_GOAL_
Format the lines of the records from the one containing "Pick the bright green 20 dBZ colorbar segment" through the one containing "click(x=335, y=333)", inclusive, as a JSON list of strings with one string per line and blank lines omitted.

_RECORD EXTRACTS_
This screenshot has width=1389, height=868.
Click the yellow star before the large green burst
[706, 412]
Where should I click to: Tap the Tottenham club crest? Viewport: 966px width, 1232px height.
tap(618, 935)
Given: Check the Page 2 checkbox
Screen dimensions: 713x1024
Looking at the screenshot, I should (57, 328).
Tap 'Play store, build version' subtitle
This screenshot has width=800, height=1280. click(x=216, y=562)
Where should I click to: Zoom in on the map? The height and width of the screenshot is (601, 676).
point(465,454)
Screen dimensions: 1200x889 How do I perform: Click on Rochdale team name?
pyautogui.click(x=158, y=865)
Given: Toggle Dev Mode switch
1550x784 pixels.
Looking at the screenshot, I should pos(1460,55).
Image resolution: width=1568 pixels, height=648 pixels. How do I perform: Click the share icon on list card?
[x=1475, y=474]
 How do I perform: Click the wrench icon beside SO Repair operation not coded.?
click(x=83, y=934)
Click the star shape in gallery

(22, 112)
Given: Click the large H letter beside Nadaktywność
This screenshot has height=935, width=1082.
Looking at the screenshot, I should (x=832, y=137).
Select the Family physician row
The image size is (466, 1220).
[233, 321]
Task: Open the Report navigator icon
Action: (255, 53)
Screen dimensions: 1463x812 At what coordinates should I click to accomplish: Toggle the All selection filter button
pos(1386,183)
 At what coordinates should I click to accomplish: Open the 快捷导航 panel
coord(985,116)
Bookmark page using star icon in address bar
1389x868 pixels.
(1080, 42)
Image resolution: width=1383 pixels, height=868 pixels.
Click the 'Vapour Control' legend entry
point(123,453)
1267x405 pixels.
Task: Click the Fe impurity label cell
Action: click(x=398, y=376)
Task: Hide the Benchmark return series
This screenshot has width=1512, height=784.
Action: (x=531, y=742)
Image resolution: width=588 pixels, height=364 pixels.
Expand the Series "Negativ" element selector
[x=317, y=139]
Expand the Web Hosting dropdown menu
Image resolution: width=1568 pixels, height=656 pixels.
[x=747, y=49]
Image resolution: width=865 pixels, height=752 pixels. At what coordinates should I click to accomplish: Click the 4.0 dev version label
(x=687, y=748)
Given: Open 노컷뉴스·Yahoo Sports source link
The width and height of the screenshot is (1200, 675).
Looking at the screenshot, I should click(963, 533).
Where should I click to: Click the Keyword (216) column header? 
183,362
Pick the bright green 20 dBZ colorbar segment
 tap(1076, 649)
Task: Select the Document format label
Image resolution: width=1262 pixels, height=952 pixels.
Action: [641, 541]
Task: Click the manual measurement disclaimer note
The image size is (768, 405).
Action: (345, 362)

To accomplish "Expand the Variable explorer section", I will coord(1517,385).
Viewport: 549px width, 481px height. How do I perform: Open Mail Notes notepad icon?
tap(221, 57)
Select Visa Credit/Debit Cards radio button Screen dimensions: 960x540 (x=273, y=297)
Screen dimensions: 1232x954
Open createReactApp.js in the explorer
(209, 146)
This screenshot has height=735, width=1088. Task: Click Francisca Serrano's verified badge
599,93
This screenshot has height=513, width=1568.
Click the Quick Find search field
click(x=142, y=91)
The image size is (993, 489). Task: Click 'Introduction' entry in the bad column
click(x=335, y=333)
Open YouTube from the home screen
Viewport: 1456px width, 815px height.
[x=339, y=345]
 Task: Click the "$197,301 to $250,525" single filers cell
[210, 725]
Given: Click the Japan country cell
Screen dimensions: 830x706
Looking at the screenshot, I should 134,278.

_ANSWER FOR THIS EXERCISE_
[
  "Pick the bright green 20 dBZ colorbar segment",
  " tap(1076, 649)",
  "Task: Select the Document format label",
  "Image resolution: width=1262 pixels, height=952 pixels.",
  "Action: [641, 541]",
  "Task: Click the manual measurement disclaimer note",
  "The image size is (768, 405).",
  "Action: (345, 362)",
  "To accomplish \"Expand the Variable explorer section\", I will coord(1517,385).",
  "Viewport: 549px width, 481px height. How do I perform: Open Mail Notes notepad icon?",
  "tap(221, 57)",
  "Select Visa Credit/Debit Cards radio button Screen dimensions: 960x540 (x=273, y=297)",
  "Screen dimensions: 1232x954",
  "Open createReactApp.js in the explorer",
  "(209, 146)",
  "This screenshot has height=735, width=1088. Task: Click Francisca Serrano's verified badge",
  "599,93",
  "This screenshot has height=513, width=1568.",
  "Click the Quick Find search field",
  "click(x=142, y=91)",
  "The image size is (993, 489). Task: Click 'Introduction' entry in the bad column",
  "click(x=335, y=333)"
]